Streit um vertagte Krebsoperationen

Marburger Bund kündigt verschärfte Ärztestreiks in Kliniken an. Gespräche über Tarife gehen heute weiter

BERLIN taz/dpa ■ Knapp sechs Wochen nach Beginn der Streiks an den Universitäts- und Landeskliniken hat die Ärztegewerkschaft Marburger Bund (MB) eine massive Verschärfung der Ausstände angekündigt. Da die Mediziner auch Krebsoperationen verschieben, übten Bundesregierung und SPD scharfe Kritik an der Ärztegewerkschaft.

Die bisher jeweils zweitägigen Streiks würden in zwei bis drei Wochen auf die ganze Arbeitswoche ausgeweitet, kündigte der MB-Vorsitzende Frank Ulrich Montgomery gestern in Berlin an. Auch zur Fußball-Weltmeisterschaft drohten flächendeckende Klinikstreiks. Ungeachtet dieser Ankündigungen wollen die Länder und die Ärztegewerkschaft ihre Gespräche nach wochenlangem Stillstand heute wieder aufnehmen.

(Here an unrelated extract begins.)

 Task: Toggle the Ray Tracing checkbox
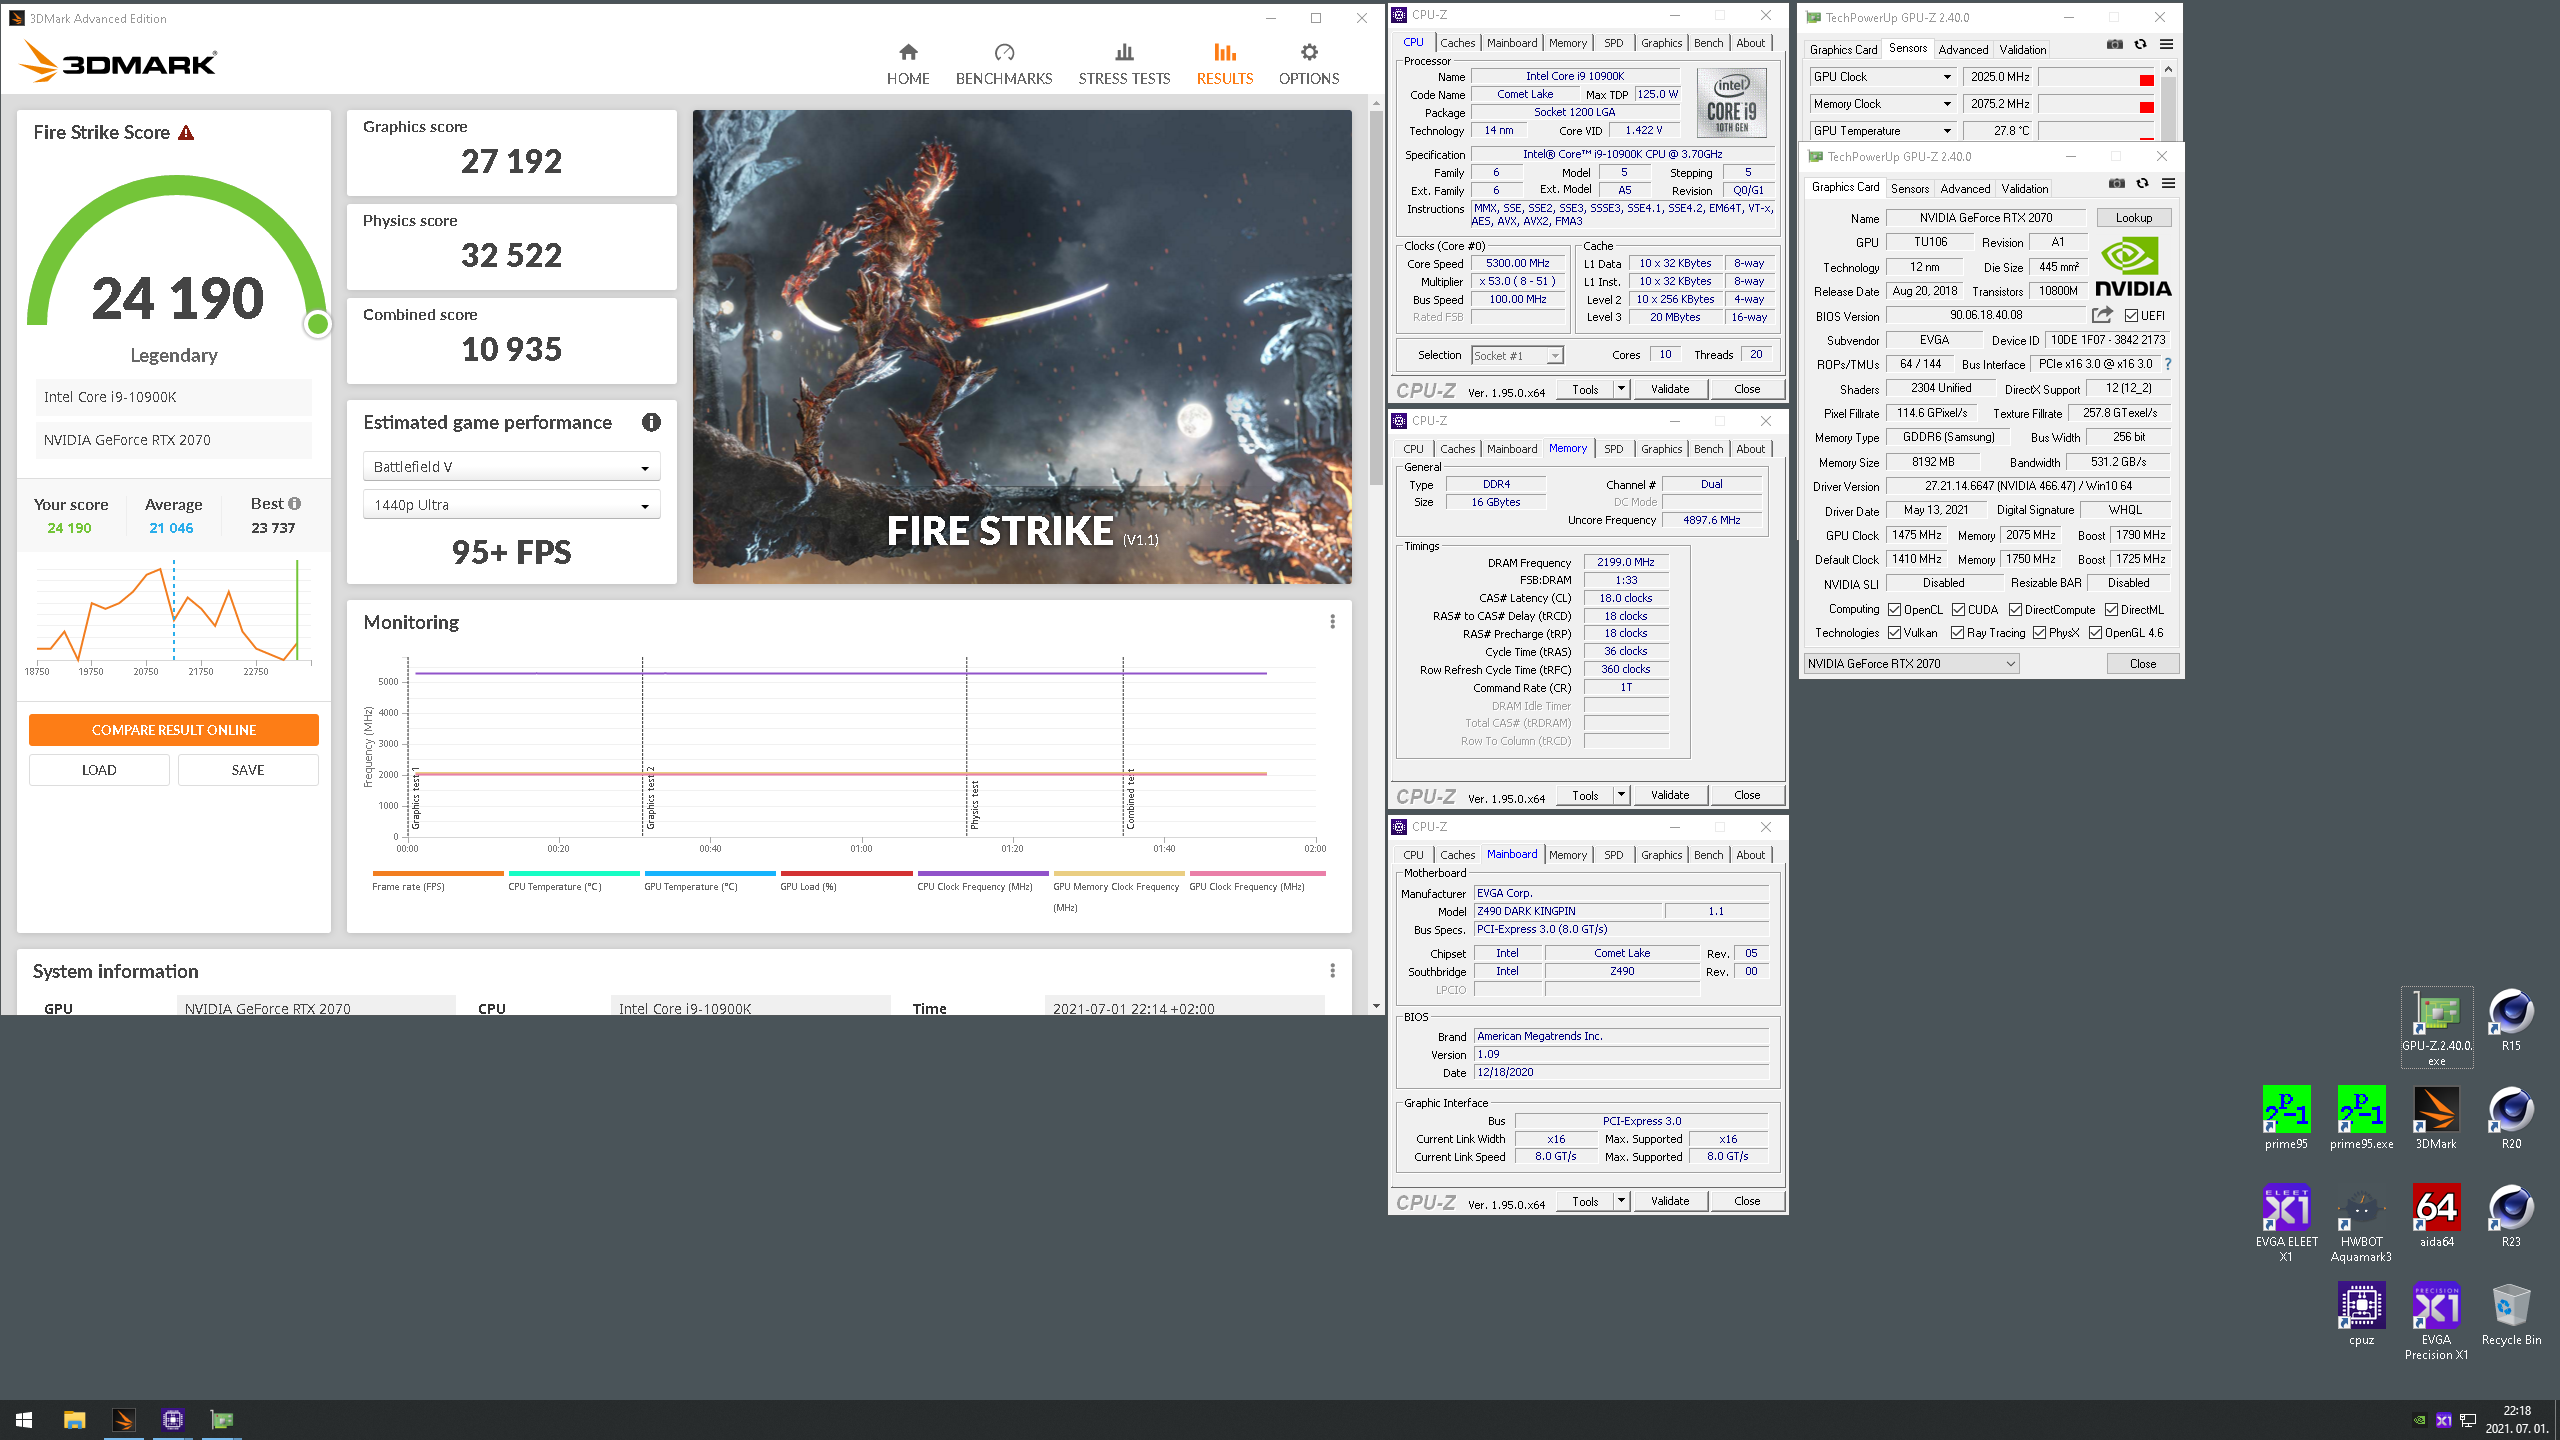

Die Fortsetzung der Sondierungen zwischen den Geschäftsführern gehen auf einen Anruf des Vorsitzenden der Tarifgemeinschaft deutscher Länder (TdL), Hartmut Möllring, bei Montgomery gestern Morgen zurück, wie TdL-Geschäftsführer Ulrich Rieger der dpa bestätigte. Montgomery sagte: „Das erste Eis beginnt ein bisschen zu bröckeln und zu krachen.“ Rieger sagte: „Wir nehmen den Gesprächsfaden wieder auf, aber wir werden den Knoten morgen nicht durchschlagen.“

Forderungen Montgomerys, die TdL müsse „ein neues Angebot“ vorlegen, wies Rieger zurück. „Wir suchen intensiv nach Lösungen“, sagte er. Die Erwartungen seien aber „nicht groß“. Montgomery sagte, es gebe keinen Anlass zu „übertriebener Hoffnung“. Nach der Runde am 9. März waren die Verhandlungen abgebrochen worden.

Gesundheitsministerin Ulla Schmidt (SPD) zeigte sich „erschüttert“ darüber, „mit welcher Leichtigkeit“ der Marburger Bund Krebs- und Herz-Operationen als nicht dringlich einstufe. „Der Krebs wuchert weiter und nimmt keine Rücksicht auf Forderungen Montgomerys“, sagte Schmidts Sprecher Klaus Vater. Etwa an den Uni-Kliniken Heidelberg und Freiburg werden an Streiktagen bereits keine Tumorpatienten mehr operiert.

Der MB-Chef zeigte sich hingegen „stolz“, dass bisher in keinem Fall Patienten benachteiligt worden seien. Nach einer möglichen bundesweiten Ausweitung der Streiks auf die ganze Woche würden Operationen an Streiktagen tatsächlich nur noch bei Schmerzen oder Notfällen stattfinden, sagte Montgomery. Bisher sei aber „sehr viel“ als Notfall gewertet worden. Seit 16. März sind die Mediziner für bessere Arbeitsbedingungen und 30 Prozent mehr Gehalt im Ausstand.